▸ **Brief**
Retype each of the following rows without changing anything.

Records from a dataset
----

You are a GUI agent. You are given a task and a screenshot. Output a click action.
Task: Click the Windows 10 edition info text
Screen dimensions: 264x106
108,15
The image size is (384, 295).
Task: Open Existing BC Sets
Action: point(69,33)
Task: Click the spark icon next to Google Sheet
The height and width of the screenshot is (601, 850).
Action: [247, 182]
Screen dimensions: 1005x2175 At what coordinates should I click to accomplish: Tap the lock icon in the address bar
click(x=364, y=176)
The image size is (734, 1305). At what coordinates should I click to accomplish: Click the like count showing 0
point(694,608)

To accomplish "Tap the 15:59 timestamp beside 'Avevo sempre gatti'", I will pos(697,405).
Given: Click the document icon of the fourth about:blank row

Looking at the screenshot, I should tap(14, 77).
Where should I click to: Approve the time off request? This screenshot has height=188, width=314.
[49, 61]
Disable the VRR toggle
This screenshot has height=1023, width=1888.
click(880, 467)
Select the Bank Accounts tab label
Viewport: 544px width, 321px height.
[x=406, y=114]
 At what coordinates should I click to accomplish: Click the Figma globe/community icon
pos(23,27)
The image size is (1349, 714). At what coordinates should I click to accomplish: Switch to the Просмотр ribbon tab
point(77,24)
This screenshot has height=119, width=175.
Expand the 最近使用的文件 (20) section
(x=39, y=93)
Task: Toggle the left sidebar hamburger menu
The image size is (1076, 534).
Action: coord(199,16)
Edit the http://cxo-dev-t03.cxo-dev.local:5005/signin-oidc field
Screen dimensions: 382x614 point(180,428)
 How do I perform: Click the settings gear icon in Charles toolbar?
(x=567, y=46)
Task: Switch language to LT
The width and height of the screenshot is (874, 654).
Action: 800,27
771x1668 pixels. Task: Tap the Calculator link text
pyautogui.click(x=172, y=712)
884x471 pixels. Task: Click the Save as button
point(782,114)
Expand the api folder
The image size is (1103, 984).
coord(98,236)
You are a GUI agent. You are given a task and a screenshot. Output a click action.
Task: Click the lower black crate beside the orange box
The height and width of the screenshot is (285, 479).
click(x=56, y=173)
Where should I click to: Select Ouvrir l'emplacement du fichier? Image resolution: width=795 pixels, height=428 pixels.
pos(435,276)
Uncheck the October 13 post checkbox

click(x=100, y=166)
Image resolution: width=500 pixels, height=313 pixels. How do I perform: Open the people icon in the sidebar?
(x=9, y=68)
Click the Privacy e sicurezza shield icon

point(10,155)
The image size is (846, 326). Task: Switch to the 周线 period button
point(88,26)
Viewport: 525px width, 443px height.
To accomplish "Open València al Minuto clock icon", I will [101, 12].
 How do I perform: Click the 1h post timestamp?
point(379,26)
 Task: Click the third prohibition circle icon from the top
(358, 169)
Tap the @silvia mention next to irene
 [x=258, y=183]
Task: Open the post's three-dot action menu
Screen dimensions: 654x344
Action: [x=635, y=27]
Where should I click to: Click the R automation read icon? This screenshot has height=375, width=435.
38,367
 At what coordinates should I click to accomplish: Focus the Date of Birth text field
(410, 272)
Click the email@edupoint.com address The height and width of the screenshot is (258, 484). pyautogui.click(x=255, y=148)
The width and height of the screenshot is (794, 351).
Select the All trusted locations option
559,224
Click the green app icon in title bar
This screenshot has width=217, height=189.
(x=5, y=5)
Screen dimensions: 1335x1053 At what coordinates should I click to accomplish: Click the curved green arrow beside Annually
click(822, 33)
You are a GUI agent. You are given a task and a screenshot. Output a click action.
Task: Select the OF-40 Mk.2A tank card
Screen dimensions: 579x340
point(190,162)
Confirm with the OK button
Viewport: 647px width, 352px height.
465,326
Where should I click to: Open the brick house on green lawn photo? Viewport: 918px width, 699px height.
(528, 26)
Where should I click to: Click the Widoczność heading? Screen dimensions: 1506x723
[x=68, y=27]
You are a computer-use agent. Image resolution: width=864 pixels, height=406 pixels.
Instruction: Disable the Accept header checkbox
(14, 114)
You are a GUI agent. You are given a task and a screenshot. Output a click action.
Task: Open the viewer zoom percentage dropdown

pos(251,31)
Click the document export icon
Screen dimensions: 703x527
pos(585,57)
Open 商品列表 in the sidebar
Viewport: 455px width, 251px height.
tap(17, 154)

----

▸ **Reply to the exercise**
You are a GUI agent. You are given a task and a screenshot. Output a click action.
Task: Click the Windows 10 edition info text
Screen dimensions: 264x106
108,15
The image size is (384, 295).
Task: Open Existing BC Sets
Action: point(69,33)
Task: Click the spark icon next to Google Sheet
The height and width of the screenshot is (601, 850).
Action: [247, 182]
Screen dimensions: 1005x2175 At what coordinates should I click to accomplish: Tap the lock icon in the address bar
click(x=364, y=176)
The image size is (734, 1305). At what coordinates should I click to accomplish: Click the like count showing 0
point(694,608)

To accomplish "Tap the 15:59 timestamp beside 'Avevo sempre gatti'", I will pos(697,405).
Given: Click the document icon of the fourth about:blank row

Looking at the screenshot, I should tap(14, 77).
Where should I click to: Approve the time off request? This screenshot has height=188, width=314.
[49, 61]
Disable the VRR toggle
This screenshot has height=1023, width=1888.
click(880, 467)
Select the Bank Accounts tab label
Viewport: 544px width, 321px height.
[x=406, y=114]
 At what coordinates should I click to accomplish: Click the Figma globe/community icon
pos(23,27)
The image size is (1349, 714). At what coordinates should I click to accomplish: Switch to the Просмотр ribbon tab
point(77,24)
This screenshot has height=119, width=175.
Expand the 最近使用的文件 (20) section
(x=39, y=93)
Task: Toggle the left sidebar hamburger menu
The image size is (1076, 534).
Action: coord(199,16)
Edit the http://cxo-dev-t03.cxo-dev.local:5005/signin-oidc field
Screen dimensions: 382x614 point(180,428)
 How do I perform: Click the settings gear icon in Charles toolbar?
(x=567, y=46)
Task: Switch language to LT
The width and height of the screenshot is (874, 654).
Action: 800,27
771x1668 pixels. Task: Tap the Calculator link text
pyautogui.click(x=172, y=712)
884x471 pixels. Task: Click the Save as button
point(782,114)
Expand the api folder
The image size is (1103, 984).
coord(98,236)
You are a GUI agent. You are given a task and a screenshot. Output a click action.
Task: Click the lower black crate beside the orange box
The height and width of the screenshot is (285, 479).
click(x=56, y=173)
Where should I click to: Select Ouvrir l'emplacement du fichier? Image resolution: width=795 pixels, height=428 pixels.
pos(435,276)
Uncheck the October 13 post checkbox

click(x=100, y=166)
Image resolution: width=500 pixels, height=313 pixels. How do I perform: Open the people icon in the sidebar?
(x=9, y=68)
Click the Privacy e sicurezza shield icon

point(10,155)
The image size is (846, 326). Task: Switch to the 周线 period button
point(88,26)
Viewport: 525px width, 443px height.
To accomplish "Open València al Minuto clock icon", I will [101, 12].
 How do I perform: Click the 1h post timestamp?
point(379,26)
 Task: Click the third prohibition circle icon from the top
(358, 169)
Tap the @silvia mention next to irene
 [x=258, y=183]
Task: Open the post's three-dot action menu
Screen dimensions: 654x344
Action: [x=635, y=27]
Where should I click to: Click the R automation read icon? This screenshot has height=375, width=435.
38,367
 At what coordinates should I click to accomplish: Focus the Date of Birth text field
(410, 272)
Click the email@edupoint.com address The height and width of the screenshot is (258, 484). pyautogui.click(x=255, y=148)
The width and height of the screenshot is (794, 351).
Select the All trusted locations option
559,224
Click the green app icon in title bar
This screenshot has width=217, height=189.
(x=5, y=5)
Screen dimensions: 1335x1053 At what coordinates should I click to accomplish: Click the curved green arrow beside Annually
click(822, 33)
You are a GUI agent. You are given a task and a screenshot. Output a click action.
Task: Select the OF-40 Mk.2A tank card
Screen dimensions: 579x340
point(190,162)
Confirm with the OK button
Viewport: 647px width, 352px height.
465,326
Where should I click to: Open the brick house on green lawn photo? Viewport: 918px width, 699px height.
(528, 26)
Where should I click to: Click the Widoczność heading? Screen dimensions: 1506x723
[x=68, y=27]
You are a computer-use agent. Image resolution: width=864 pixels, height=406 pixels.
Instruction: Disable the Accept header checkbox
(14, 114)
You are a GUI agent. You are given a task and a screenshot. Output a click action.
Task: Open the viewer zoom percentage dropdown

pos(251,31)
Click the document export icon
Screen dimensions: 703x527
pos(585,57)
Open 商品列表 in the sidebar
Viewport: 455px width, 251px height.
tap(17, 154)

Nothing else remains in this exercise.